The Eleven Learning guys tried to explain (by phone and e-mail) the cost factors associated with the traditional textbook market. I found their explanation fascinating, and will do my best to synthesize how textbook economics work. Please let me know where I've gotten the story wrong (and any mistakes in the particulars below are my own responsibility).

Textbook costs are driven by two factors, the "plate" or "plant" costs and the "PPB" (paper, print, and bind) costs.

The editorial and production costs are included in the "plate." Editorial costs include all the work that goes into recruiting the author, developing the manuscript, editing, peer review, copyedit, proofread, supplements, class-testing, project management, permission clearance and much else. For a "mid-market" textbook, the editorial costs can easily hit $100,000 (although there is much variation).

Production costs involve everything related to producing the final manuscript that will be turned over to the printer. This work covers design, layout, composition, art creation and management, permissions clearance etc. All this can work can easily swallow another $75,000 or so.

The PPB side (paper, print, and binding) includes all the costs related to the physical printing of the book (paper, binding, shipping, packaging etc.).

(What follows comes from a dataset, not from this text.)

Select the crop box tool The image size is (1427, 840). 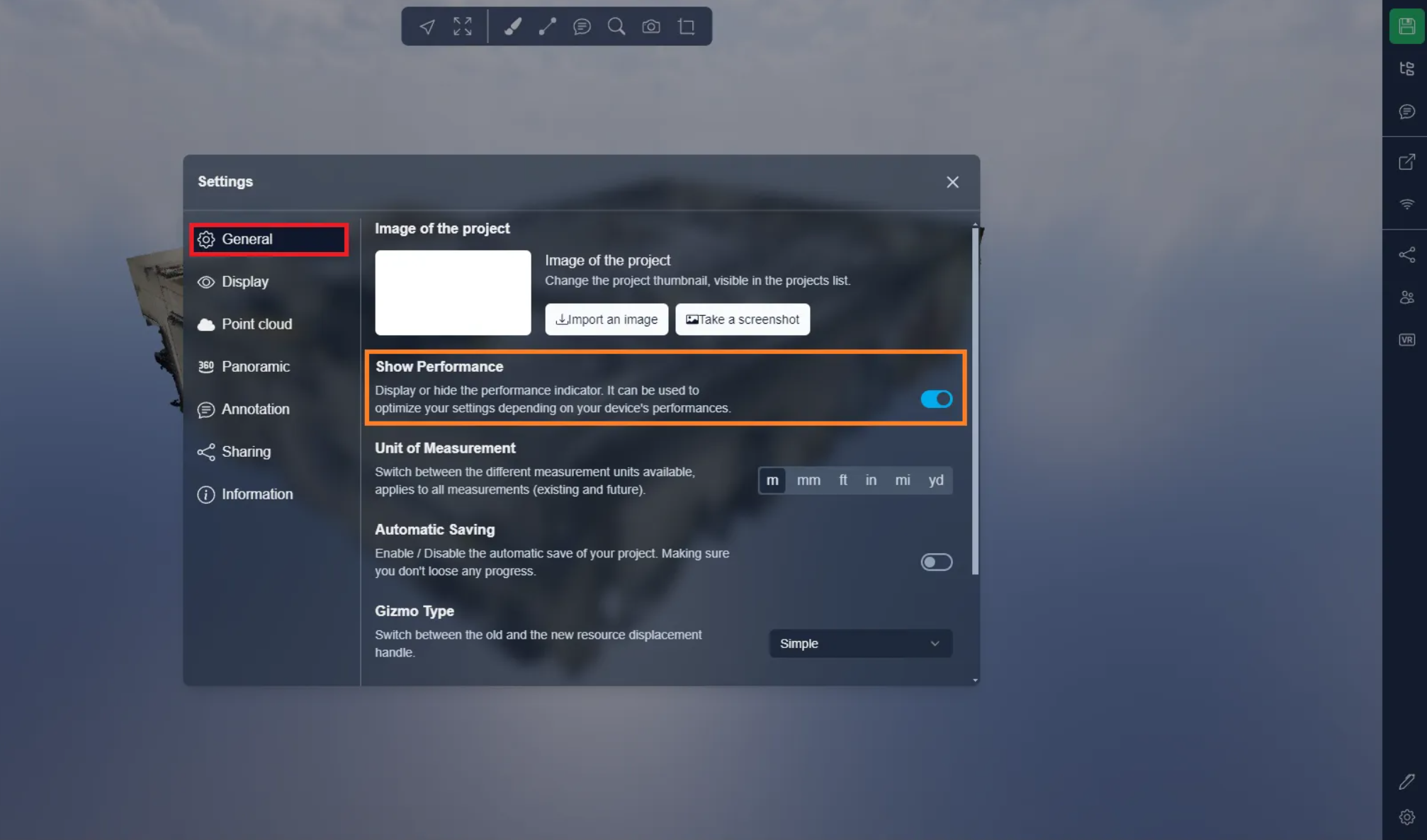(x=686, y=27)
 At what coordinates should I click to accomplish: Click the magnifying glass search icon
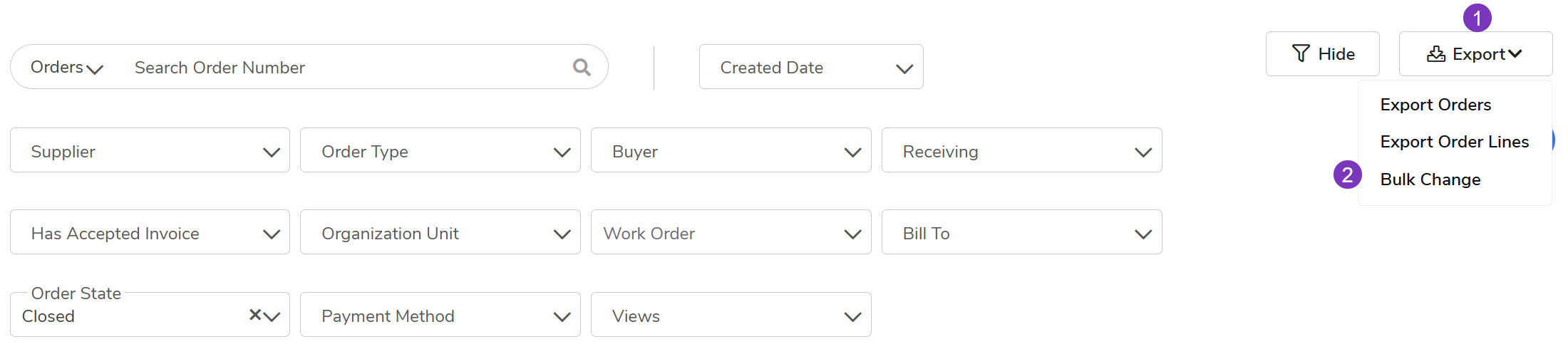click(x=582, y=67)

Costs vary enormously depending on the quality of the paper, the size of the print run, and the market power of the publisher.

The development of a new textbook can easily cost a couple of hundred thousand dollars. The publishers then price their textbooks to earn a profit margin of about 65%, a necessary markup because of the systems high fixed costs and the fact that they make zero money on used textbook sales. The result is expensive textbooks, and a limited number of titles because of the high numbers that need to be sold to make a positive return on the production investment.

The traditional textbook market seems to follow many of the basic rules of media and publishing, relying on a few mega-hits to pay for textbooks that never earn back their initial investment. Textbooks with little chance of succeeding (and I'm not sure what constitutes success - 25 thousand units a year?), never make it into production.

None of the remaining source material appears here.